== Segment start ==

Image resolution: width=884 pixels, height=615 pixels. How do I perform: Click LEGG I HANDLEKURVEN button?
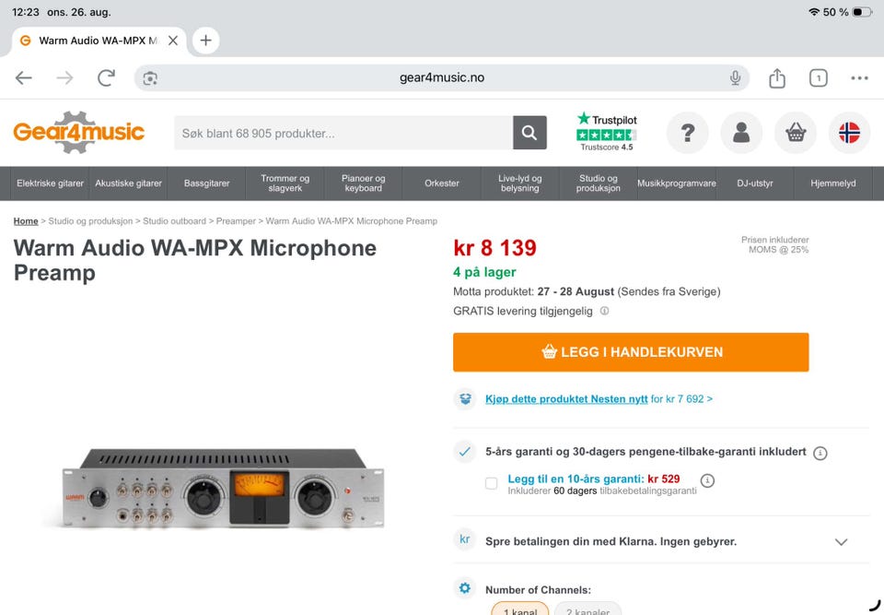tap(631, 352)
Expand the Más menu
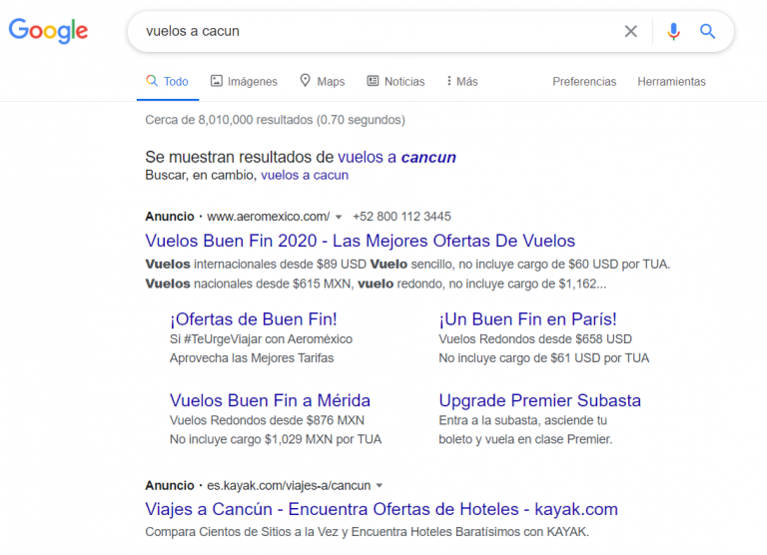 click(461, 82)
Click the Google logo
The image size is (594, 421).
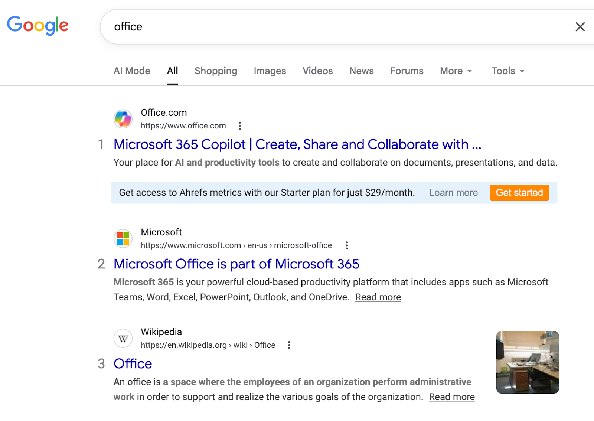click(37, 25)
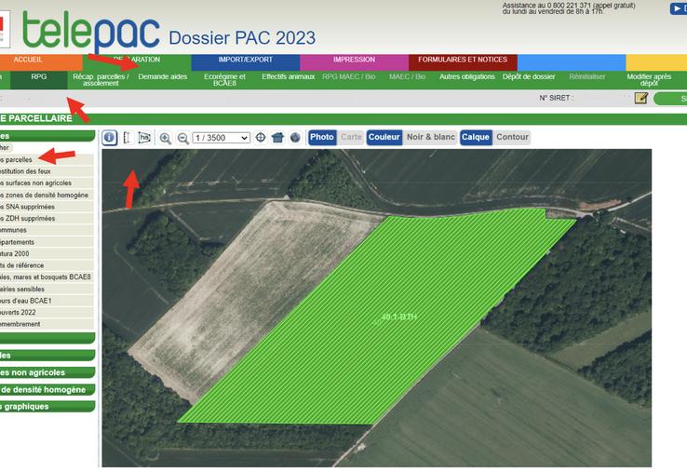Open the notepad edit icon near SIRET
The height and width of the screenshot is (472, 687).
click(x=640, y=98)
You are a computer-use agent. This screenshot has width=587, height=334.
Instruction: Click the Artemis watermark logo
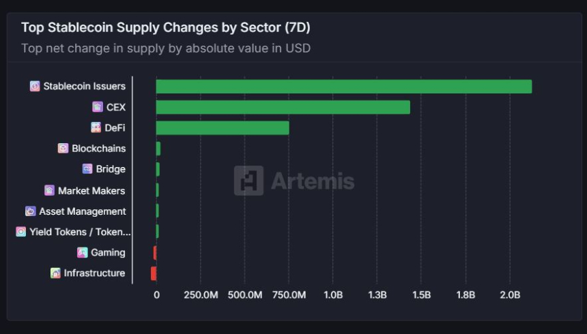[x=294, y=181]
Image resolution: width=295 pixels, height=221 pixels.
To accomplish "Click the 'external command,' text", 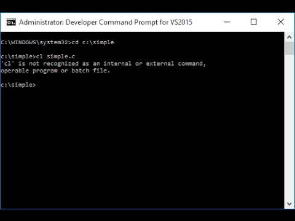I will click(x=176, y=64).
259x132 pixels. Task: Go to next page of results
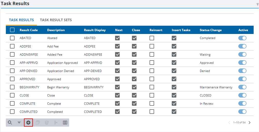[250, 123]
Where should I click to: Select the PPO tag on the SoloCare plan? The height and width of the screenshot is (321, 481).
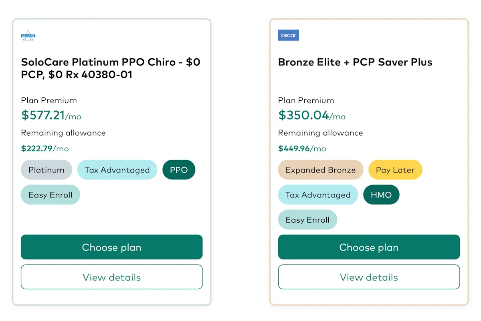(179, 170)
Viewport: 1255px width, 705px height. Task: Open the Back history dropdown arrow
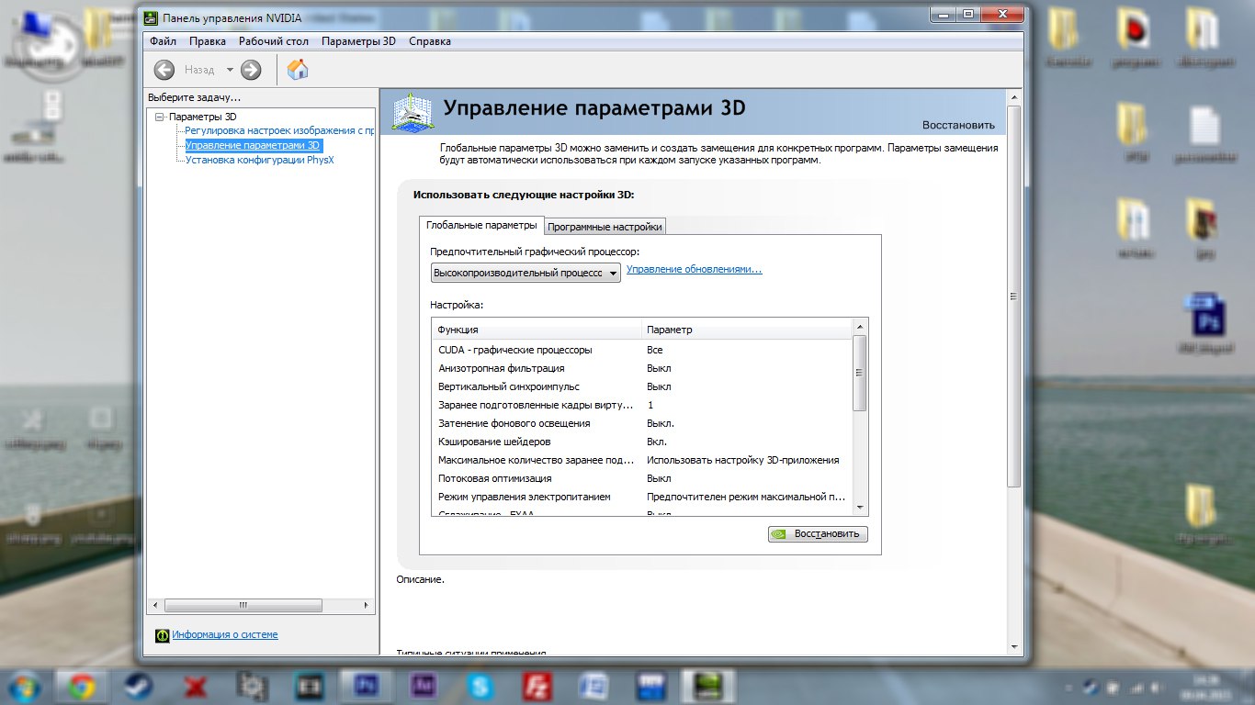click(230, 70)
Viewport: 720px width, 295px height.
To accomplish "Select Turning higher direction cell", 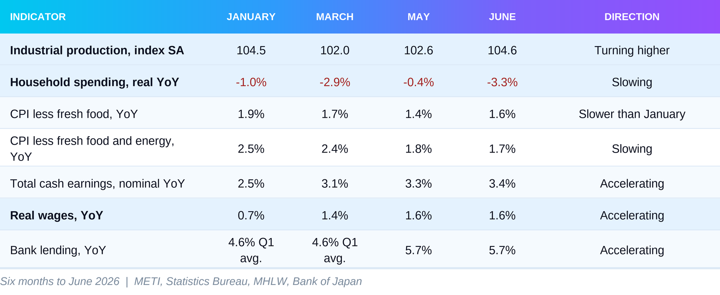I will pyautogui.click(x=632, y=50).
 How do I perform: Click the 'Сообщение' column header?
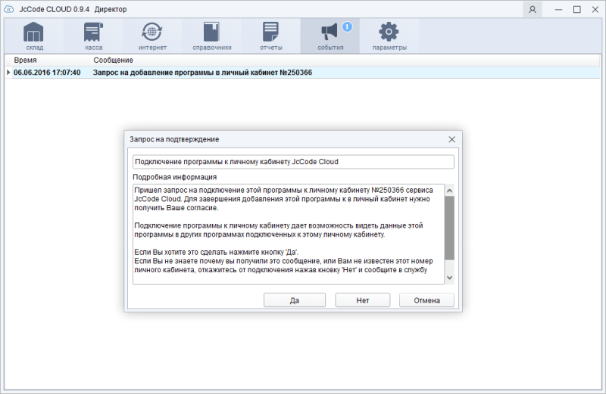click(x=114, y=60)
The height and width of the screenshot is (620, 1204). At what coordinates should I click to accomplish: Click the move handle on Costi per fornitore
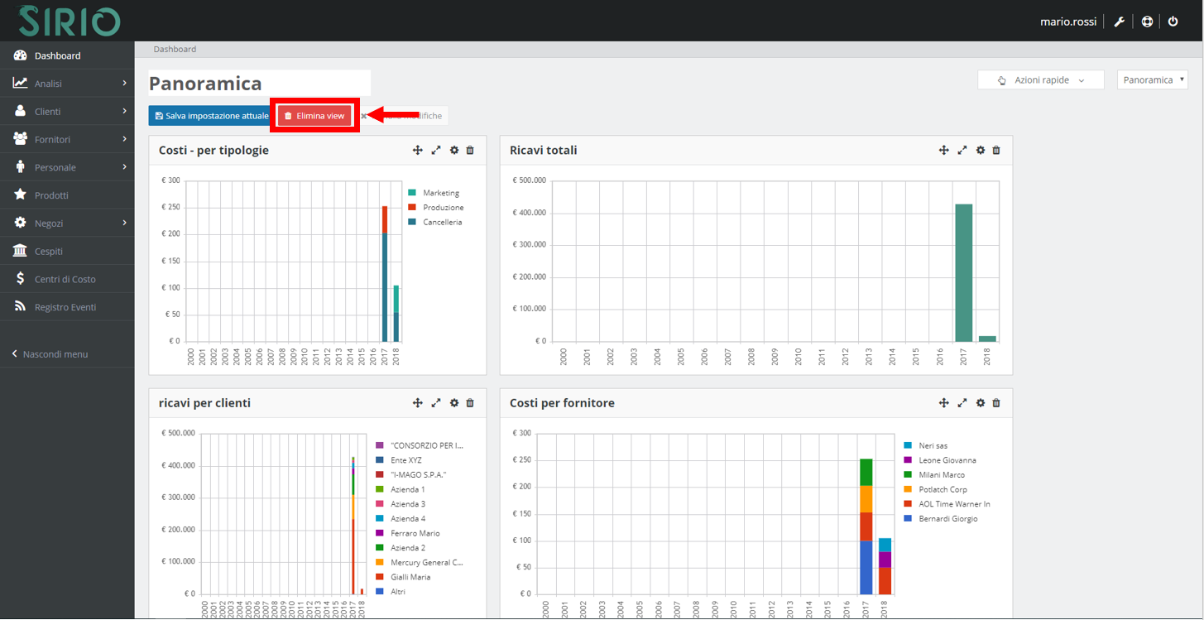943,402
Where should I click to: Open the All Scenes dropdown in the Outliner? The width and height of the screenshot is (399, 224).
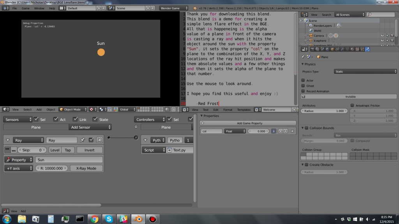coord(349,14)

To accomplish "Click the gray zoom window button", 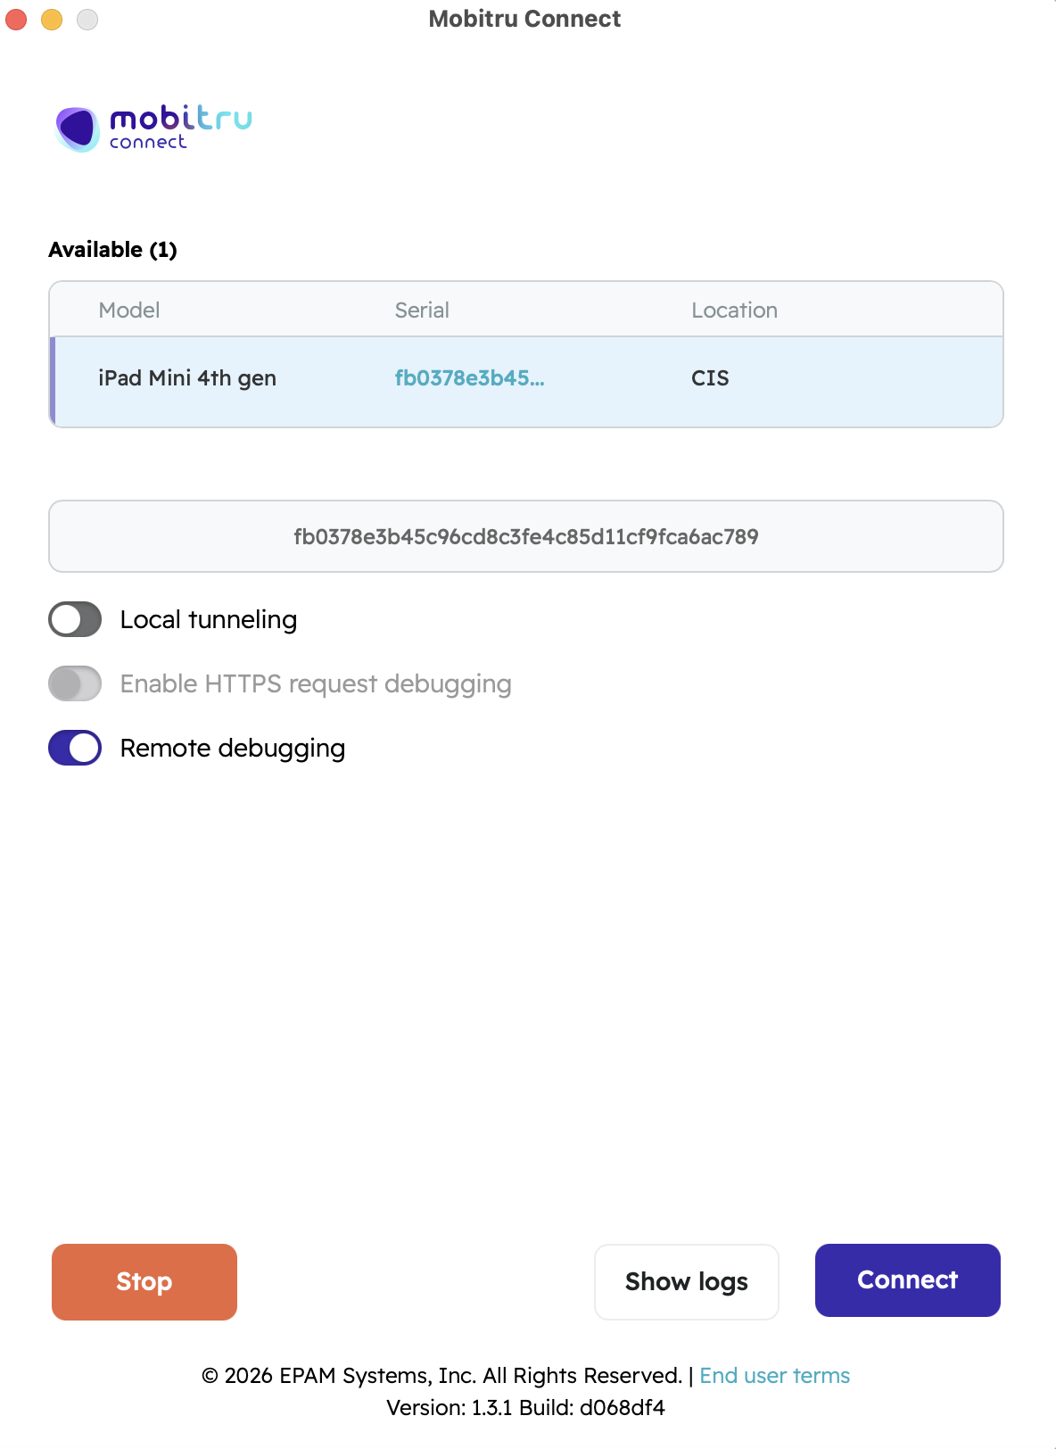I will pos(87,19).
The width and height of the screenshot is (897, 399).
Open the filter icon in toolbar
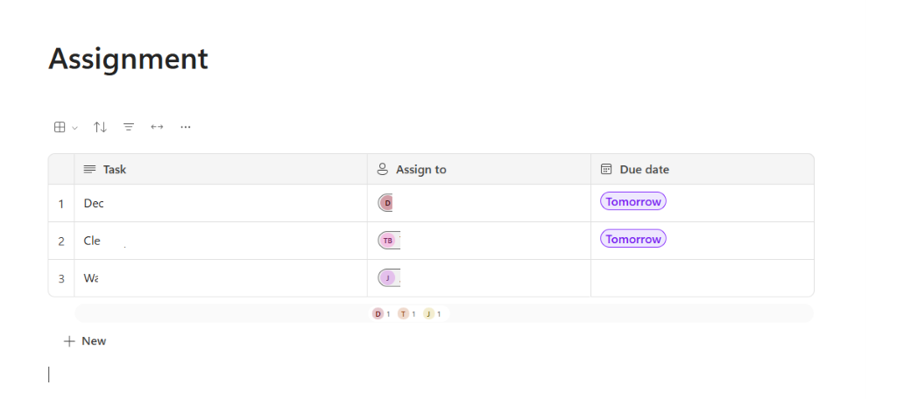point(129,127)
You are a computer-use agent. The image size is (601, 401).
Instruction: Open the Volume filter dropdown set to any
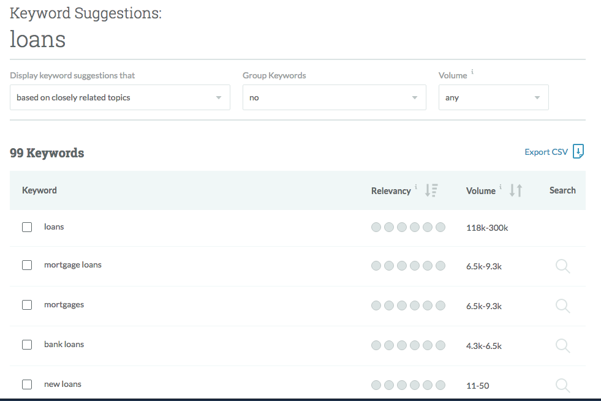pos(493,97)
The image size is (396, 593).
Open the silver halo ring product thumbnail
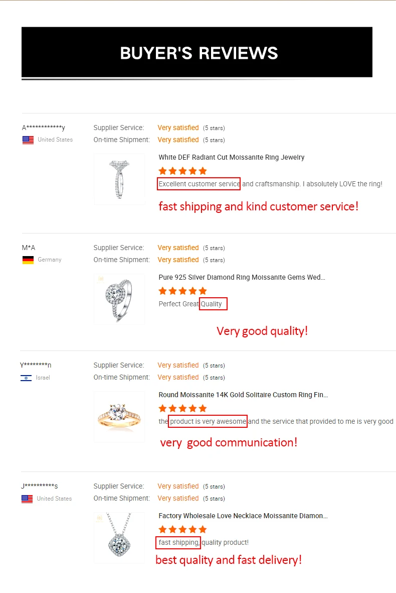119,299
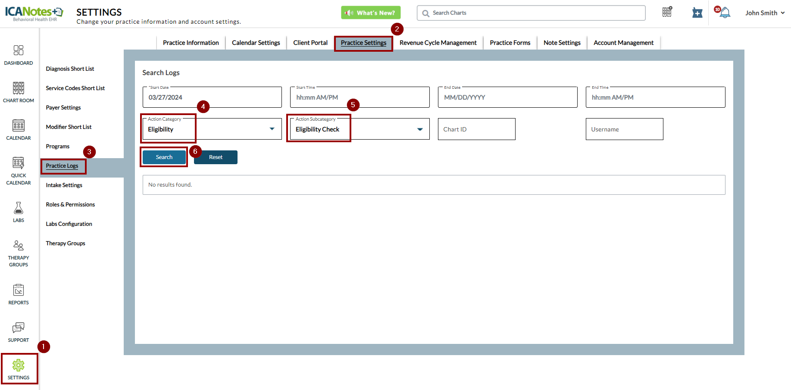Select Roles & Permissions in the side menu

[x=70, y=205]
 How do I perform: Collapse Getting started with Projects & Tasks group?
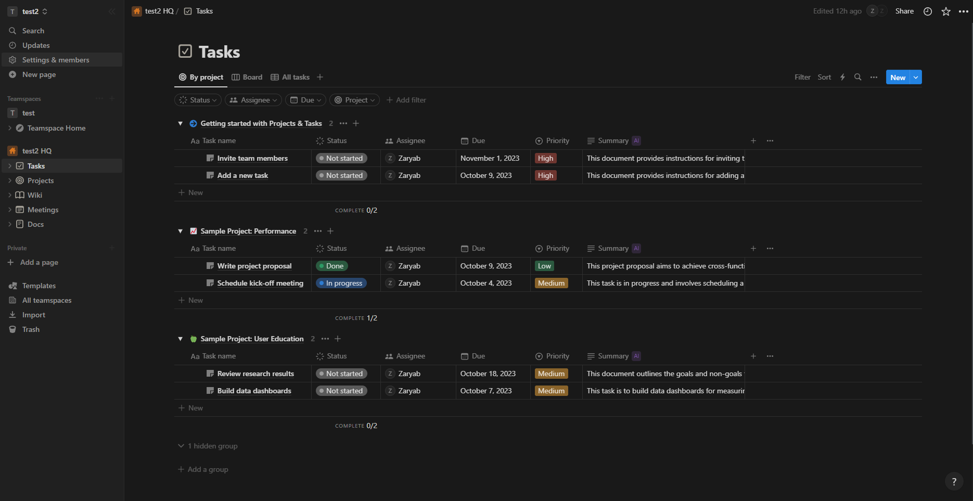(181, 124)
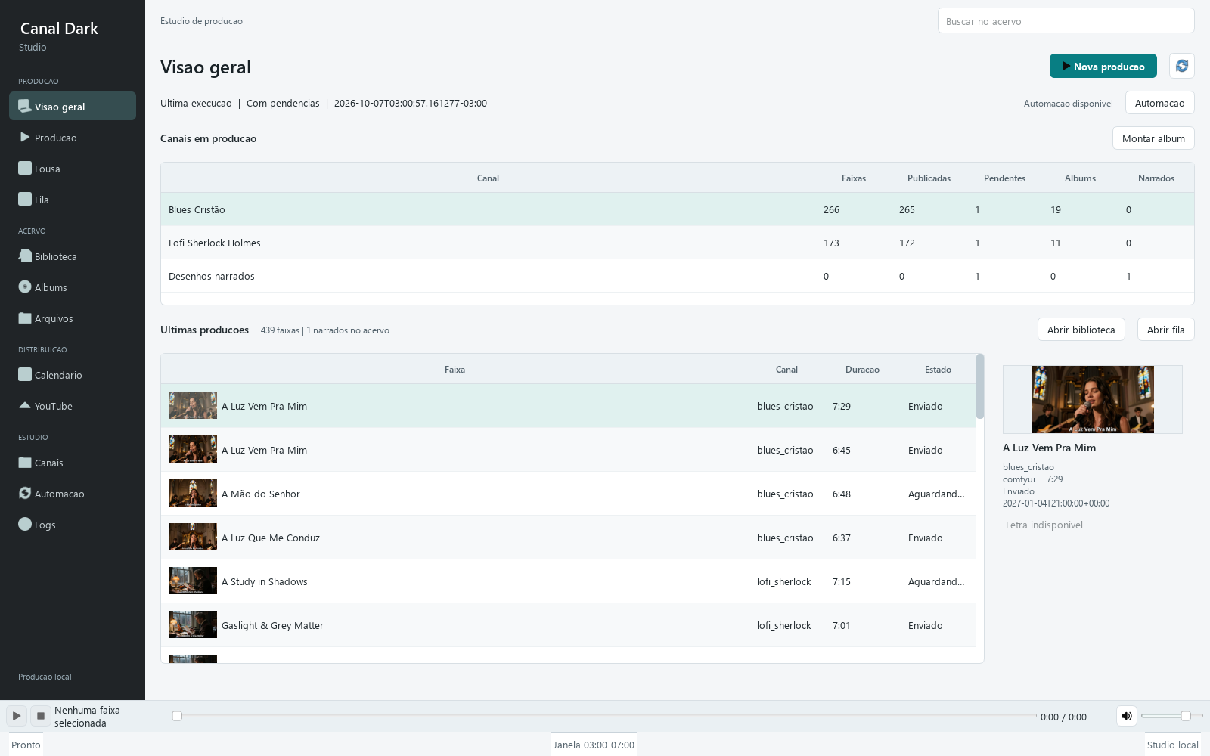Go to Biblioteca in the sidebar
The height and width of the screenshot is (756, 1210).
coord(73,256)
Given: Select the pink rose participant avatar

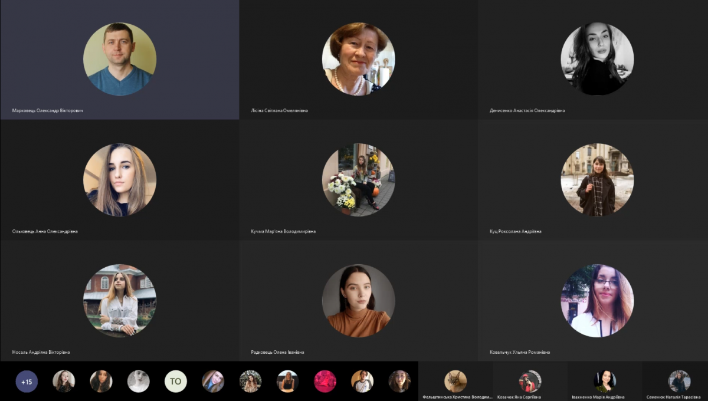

== Segment end ==

WHAT YOU HAVE TO DO: From the records above, return exactly the lines running from the one that contains "The image size is (594, 421)." down to the one that contains "Image resolution: width=295", both included, without any pictures.

SOLUTION TO THIS EXERCISE:
The image size is (594, 421).
click(37, 25)
Open the notepad edit icon near SIRET
The height and width of the screenshot is (472, 687).
click(x=640, y=98)
You are a computer-use agent. This screenshot has width=587, height=334.
Instruction: Click the Artemis watermark logo
[x=294, y=181]
Image resolution: width=295 pixels, height=221 pixels.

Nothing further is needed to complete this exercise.